# Multi-GPU Scaling in NVTabular with Dask


## NVTabular + Dask Integration

NVTabular>=0.2.0 enables the use of [Dask](https://dask.org/) for multi-GPU parallelism.  To this end, the following classes are now tightly integrated with the [RAPIDS](https://rapids.ai/) `dask_cudf` library:

- **nvtabular.Dataset**: Most NVTabular functionality requires the raw data to be converted to a `Dataset` object.
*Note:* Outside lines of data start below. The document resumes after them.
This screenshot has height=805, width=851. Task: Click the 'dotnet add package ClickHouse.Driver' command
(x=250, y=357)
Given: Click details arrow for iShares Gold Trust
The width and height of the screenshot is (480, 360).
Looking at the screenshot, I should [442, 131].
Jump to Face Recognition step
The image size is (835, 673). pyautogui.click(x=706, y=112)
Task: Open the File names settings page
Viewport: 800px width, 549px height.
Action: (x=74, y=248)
This step *should* be very inexpensive, as it requires minimal IO (if any at all).  A `Dataset` can be initialized using file/directory paths ("csv" or "parquet"), a `pyarrow.Table`, a pandas/cudf `DataFrame`, or a pandas/cudf-based *Dask* `DataFrame`.  The purpose of this "wrapper" class is to provide other NVTabular components with reliable mechanisms to (1) translate the target data into a dask collection, and to (2) iterate over the target data in small-enough chunks to fit comfortably in GPU memory.
- **nvtabular.Workflow**: This is the central class used in NVTabular to compose a GPU-accelerated preprocessing pipeline.  The Workflow class now tracks the state of the underlying data by applying all operations to an internal `dask_cudf.DataFrame` object (`ddf`).
- **nvtabular.ops.StatOperator**: All "statistics-gathering" operations must be designed to operate directly on the `Workflow` object's internal `ddf`.  This requirement facilitates the ability of NVTabular to handle the calculation of global statistics in a scalable way.
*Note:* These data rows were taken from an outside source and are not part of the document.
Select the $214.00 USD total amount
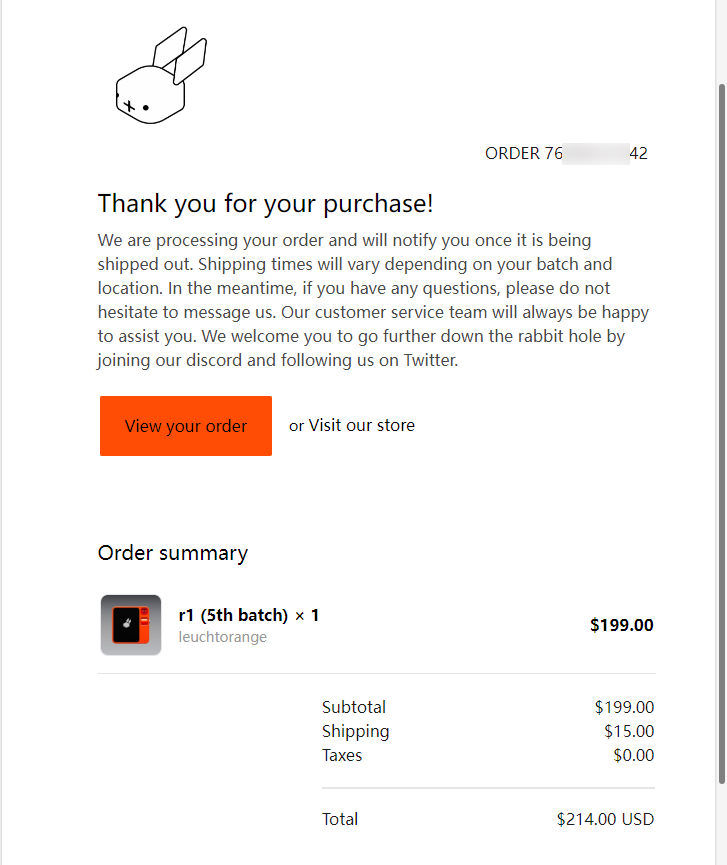 [605, 819]
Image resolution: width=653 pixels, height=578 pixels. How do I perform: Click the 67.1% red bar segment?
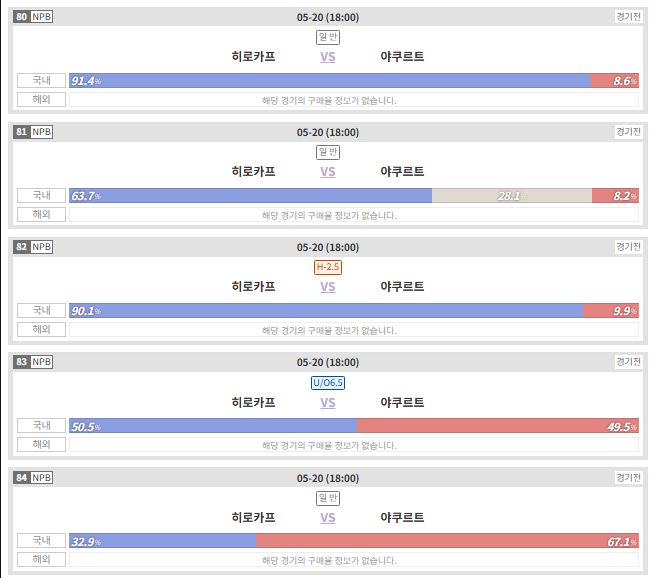(x=447, y=541)
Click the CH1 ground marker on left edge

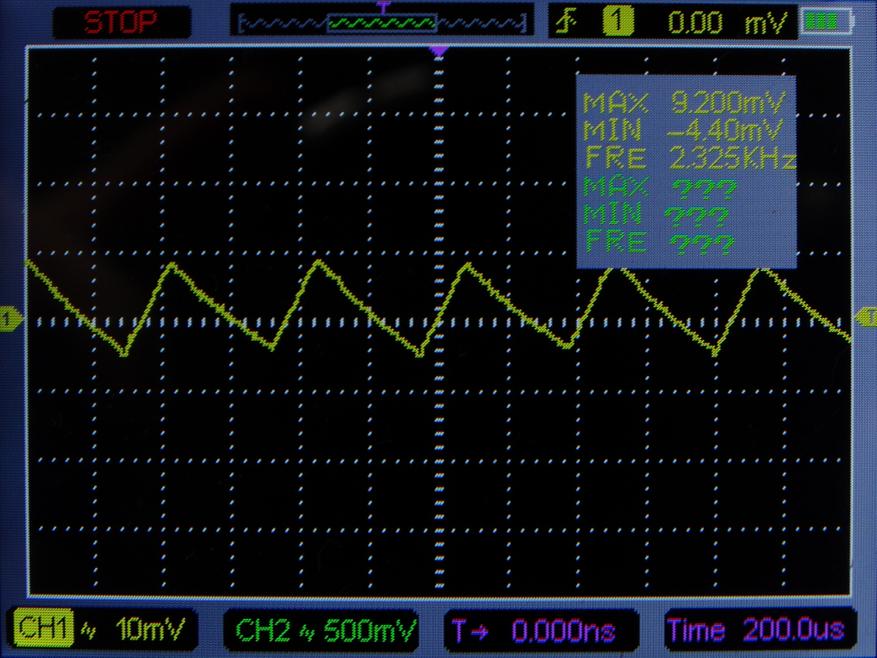click(x=10, y=319)
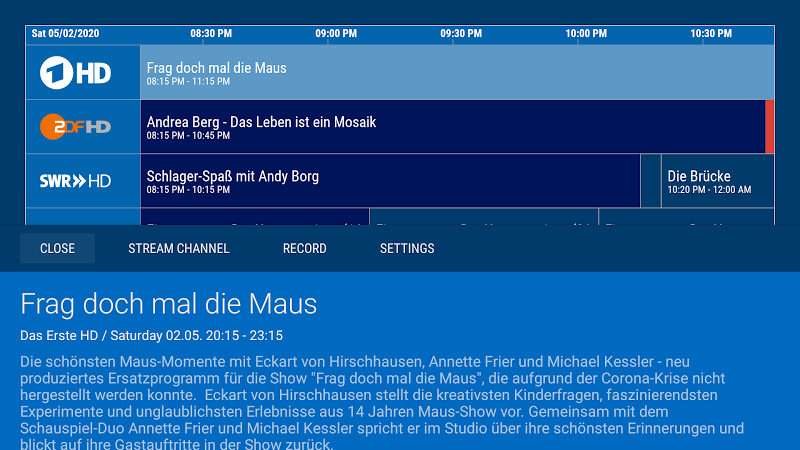Start recording with the Record button
The image size is (800, 450).
(x=304, y=248)
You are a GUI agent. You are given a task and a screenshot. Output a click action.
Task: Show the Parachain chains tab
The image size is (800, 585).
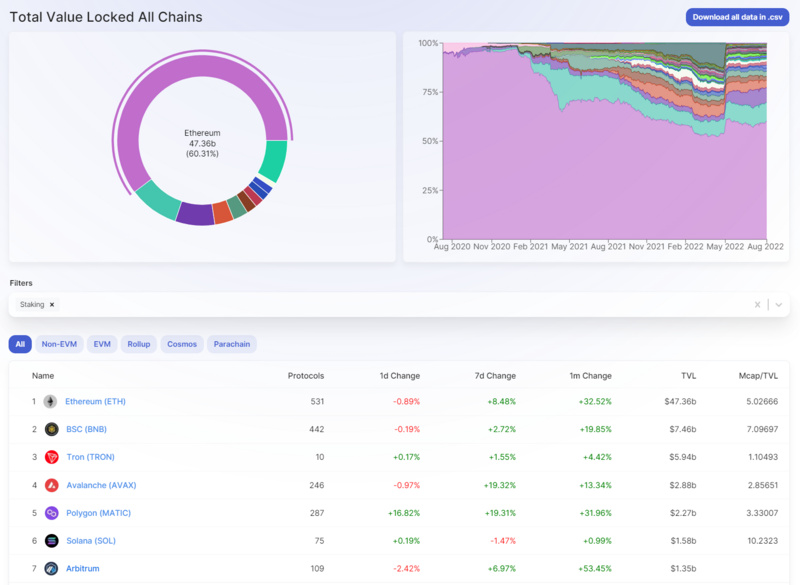click(x=232, y=344)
**Big Picture**:  NVTabular is tightly integrated with `dask_cudf`.  By representing the underlying dataset as a (lazily-evaluated) collection of cudf DataFrame objects (i.e. a single `dask_cudf.DataFrame`), we can seamlessly scale our preprocessing workflow to multiple GPUs.

## Simple Multi-GPU Toy Example
In order to illustrate the `dask_cudf`-based functionality of NVTabular, we will walk through a simple preprocessing example using *toy* data.
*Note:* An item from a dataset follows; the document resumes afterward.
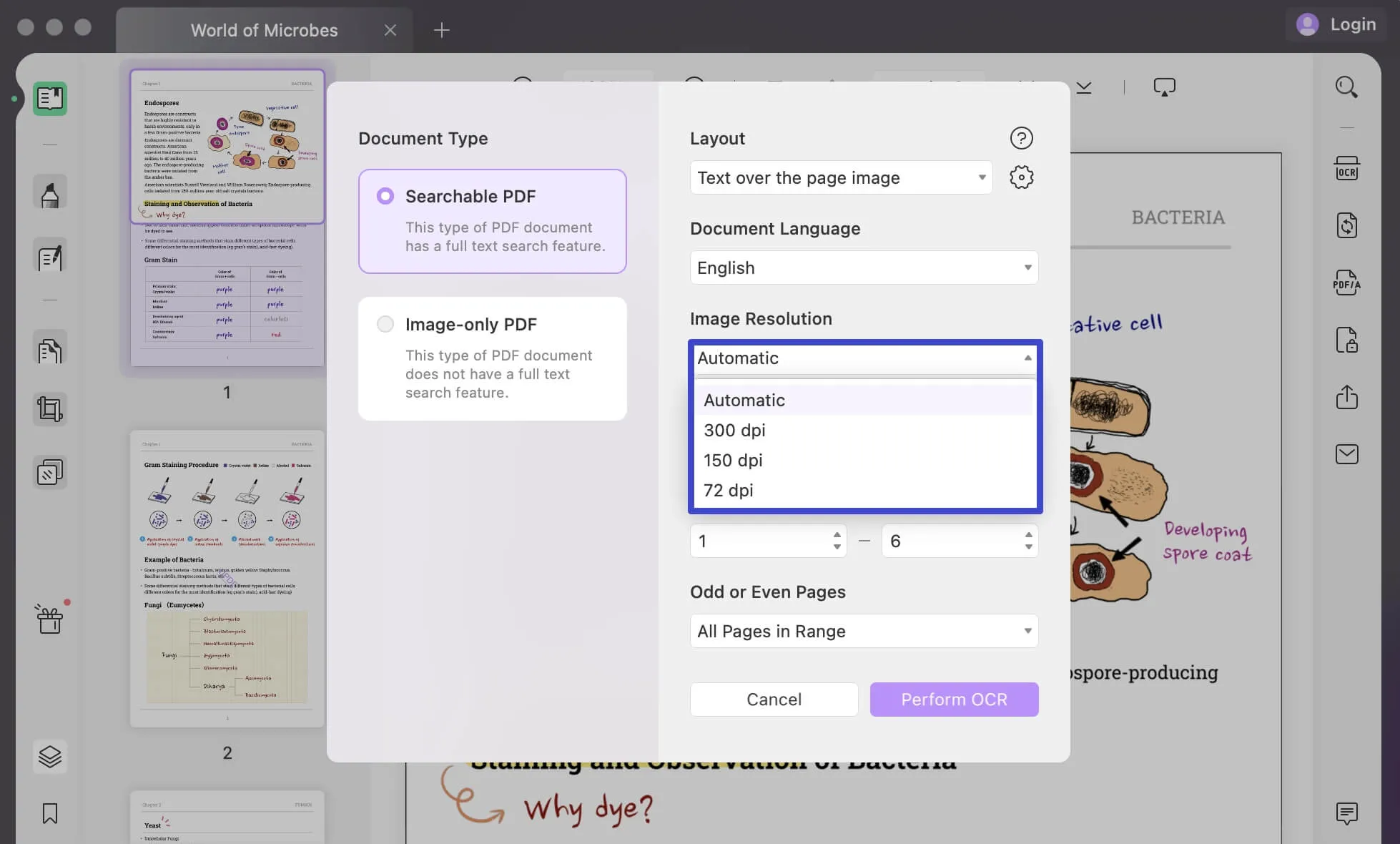The width and height of the screenshot is (1400, 844).
Task: Select the Image-only PDF radio button
Action: [x=385, y=324]
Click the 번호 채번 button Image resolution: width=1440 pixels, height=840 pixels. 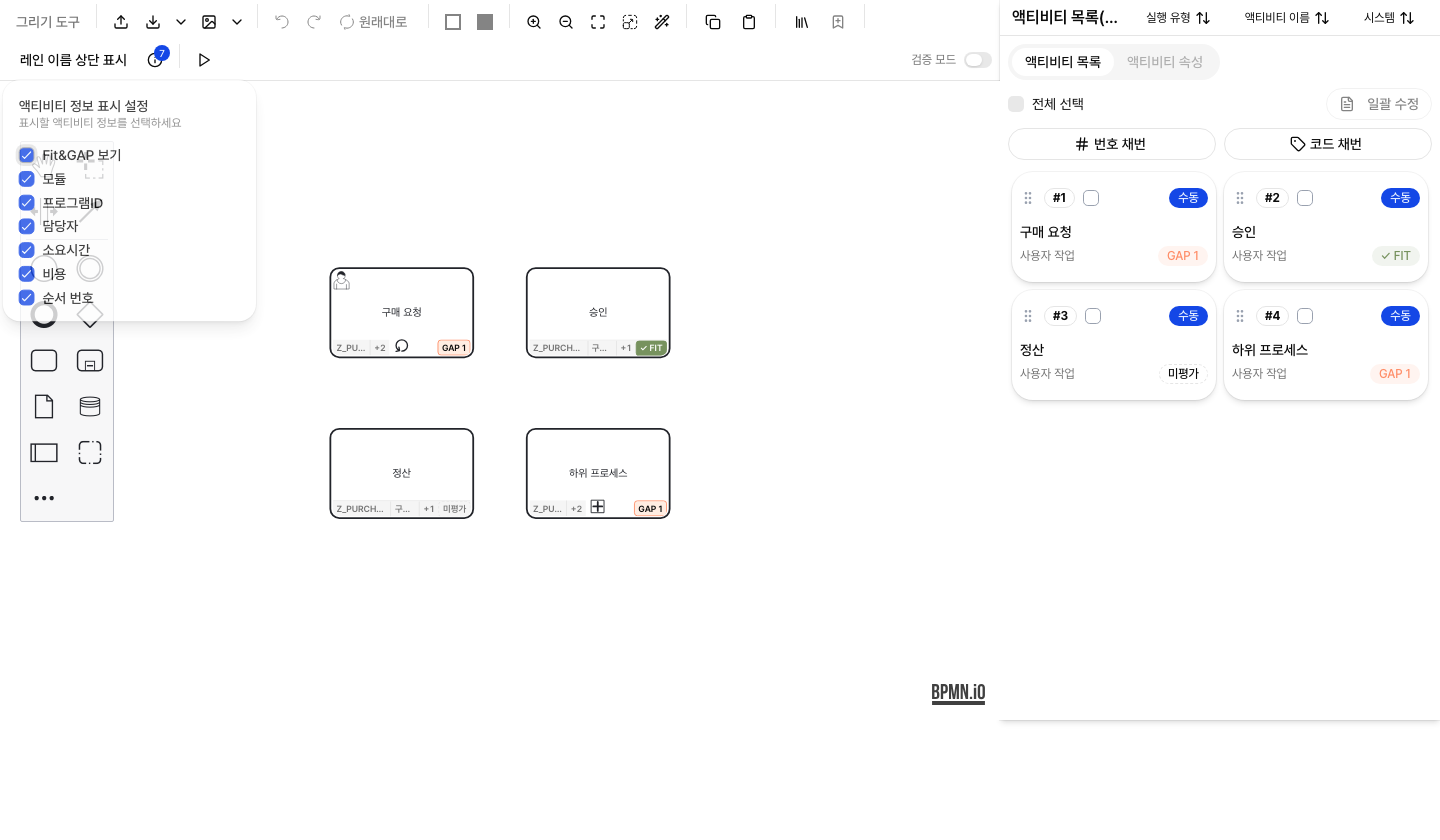tap(1112, 144)
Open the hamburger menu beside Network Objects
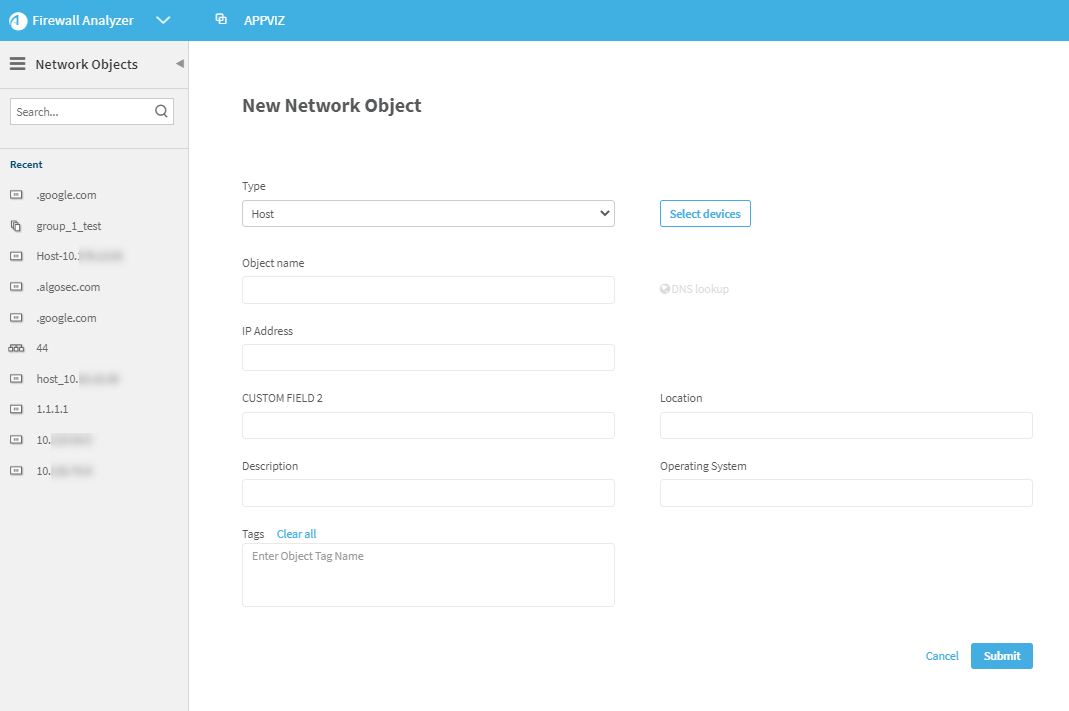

### Step 1:  Import Libraries and Cleanup Working Directories

In [1]:
# Standard Libraries
import os
import glob
import shutil

# External Dependencies
import cupy as cp
import cudf
import dask_cudf
from dask_cuda import LocalCUDACluster
from dask.distributed import Client
from dask.utils import parse_bytes

# NVTabular
import nvtabular as nvt
import nvtabular.ops as ops
from nvtabular.io import Shuffle

Note that it is often a good idea to set-aside (fast) dedicated disk space for Dask "workers" to spill data and write logging information.  To make things simple, we will perform all IO within a single `BASE_DIR` for this example.  Make sure to reset this environment variable as desired.

In [2]:
# Choose a "fast" root directory for this example
BASE_DIR = os.environ.get("BASE_DIR", "./basedir")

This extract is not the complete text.